Criptomoedas ilícitas caem 38% em 2023, aponta Chainalysis
Endereços ilícitos receberam US$ 24,2 bilhões em criptomoedas no último ano, diminuindo em relação aos US$ 39,6 bilhões de 2022
As atividades ilícitas representaram apenas 0,34% do volume total das transações em blockchain no ano passado - o que, segundo a Chainalysis, indica maturidade da indústria.
“Com o Bitcoin ultrapassando a marca de US$ 46.000 devido à recente decisão da SEC de aprovar ETFs de BTC à vista, há fortes sinais de que o inverno cripto está descongelando. Juntamente com a redução significativa nas atividades de crimes no ano passado, parece que uma nova fase de crescimento poderá em breve chegar”, disse Eric Jardine, líder de pesquisa de crimes cibernéticos da Chainalysis.

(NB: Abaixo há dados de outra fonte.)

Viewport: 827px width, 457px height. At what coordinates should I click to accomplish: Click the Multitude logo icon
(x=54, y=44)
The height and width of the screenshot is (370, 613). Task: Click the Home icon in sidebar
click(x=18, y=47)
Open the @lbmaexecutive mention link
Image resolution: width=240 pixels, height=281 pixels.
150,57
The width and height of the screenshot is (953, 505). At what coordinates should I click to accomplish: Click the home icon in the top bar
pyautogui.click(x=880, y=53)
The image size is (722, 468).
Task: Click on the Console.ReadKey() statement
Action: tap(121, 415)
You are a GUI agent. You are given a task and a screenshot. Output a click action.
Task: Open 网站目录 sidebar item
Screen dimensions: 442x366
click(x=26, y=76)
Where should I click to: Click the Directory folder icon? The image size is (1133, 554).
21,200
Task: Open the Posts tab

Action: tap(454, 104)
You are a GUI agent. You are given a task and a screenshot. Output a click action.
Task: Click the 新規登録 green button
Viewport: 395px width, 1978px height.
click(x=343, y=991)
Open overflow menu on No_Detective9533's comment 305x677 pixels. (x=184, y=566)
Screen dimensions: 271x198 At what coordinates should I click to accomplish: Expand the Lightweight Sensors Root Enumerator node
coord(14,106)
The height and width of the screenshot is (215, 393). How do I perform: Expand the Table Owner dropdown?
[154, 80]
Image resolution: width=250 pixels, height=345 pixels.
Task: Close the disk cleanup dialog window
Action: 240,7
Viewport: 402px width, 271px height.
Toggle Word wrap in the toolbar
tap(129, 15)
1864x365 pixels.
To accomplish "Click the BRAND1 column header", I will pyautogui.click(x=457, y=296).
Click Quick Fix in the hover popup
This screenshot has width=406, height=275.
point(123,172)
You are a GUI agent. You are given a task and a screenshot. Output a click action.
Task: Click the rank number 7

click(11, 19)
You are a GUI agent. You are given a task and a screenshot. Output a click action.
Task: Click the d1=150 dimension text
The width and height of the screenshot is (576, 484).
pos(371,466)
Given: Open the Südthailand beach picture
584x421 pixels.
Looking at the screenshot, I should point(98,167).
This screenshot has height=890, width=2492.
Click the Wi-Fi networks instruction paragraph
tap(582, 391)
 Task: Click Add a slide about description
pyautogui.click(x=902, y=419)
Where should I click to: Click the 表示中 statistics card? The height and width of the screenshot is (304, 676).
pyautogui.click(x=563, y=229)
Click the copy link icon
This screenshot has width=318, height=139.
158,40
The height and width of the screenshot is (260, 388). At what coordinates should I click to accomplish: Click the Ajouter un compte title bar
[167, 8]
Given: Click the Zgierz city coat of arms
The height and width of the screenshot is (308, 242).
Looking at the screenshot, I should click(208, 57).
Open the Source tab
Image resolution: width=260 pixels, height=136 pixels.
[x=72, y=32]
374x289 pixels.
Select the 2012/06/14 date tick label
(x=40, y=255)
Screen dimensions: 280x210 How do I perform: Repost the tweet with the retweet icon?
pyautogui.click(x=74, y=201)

Por outro lado, os mercados de ransomware e darknet – duas das modalidades mais proeminentes do criptocrime – viram as receitas aumentar em 2023, em contraste com as tendências gerais.
“O crescimento das receitas de ransomware é decepcionante após as fortes quedas que vimos no ano passado e sugere que talvez os atacantes tenham se ajustado às melhorias de segurança cibernética das organizações”, disse Jardine. “Também parece que o encerramento da Hydra fez pouco para dissuadir os mercados da darknet, uma vez que a atividade ilícita nesses canais está se recuperando, com a receita total alcançando os máximos históricos de 2021”, afirmou.
Outro fator indicado pela Chainalysis é a mudança contínua do Bitcoin como a criptomoeda preferida dos cibercriminosos. Embora algumas formas de atividade ilícita (como vendas no mercado darknet e extorsão de ransomware) ainda ocorram predominantemente em Bitcoin, outras (como fraudes e transações associadas a entidades sancionadas) mudaram para stablecoins.
No geral, o Bitcoin foi utilizado em pouco menos de 25% de todas as transações ilícitas, muito atrás das stablecoins, que agora representam a maior parte das atividades, em linha com o crescimento geral das stablecoins.
“Essa mudança do Bitcoin é um desenvolvimento interessante e mais uma vez fala da maturidade do setor. Com base na recente decisão da SEC sobre ETFs de Bitcoin, à medida que 2024 se desenrola, acredito que veremos um impulso para uma infraestrutura de mercado mais madura que incentivará a custódia e um ecossistema de troca mais saudáveis e competitivos nos principais mercados”, concluiu Jardine.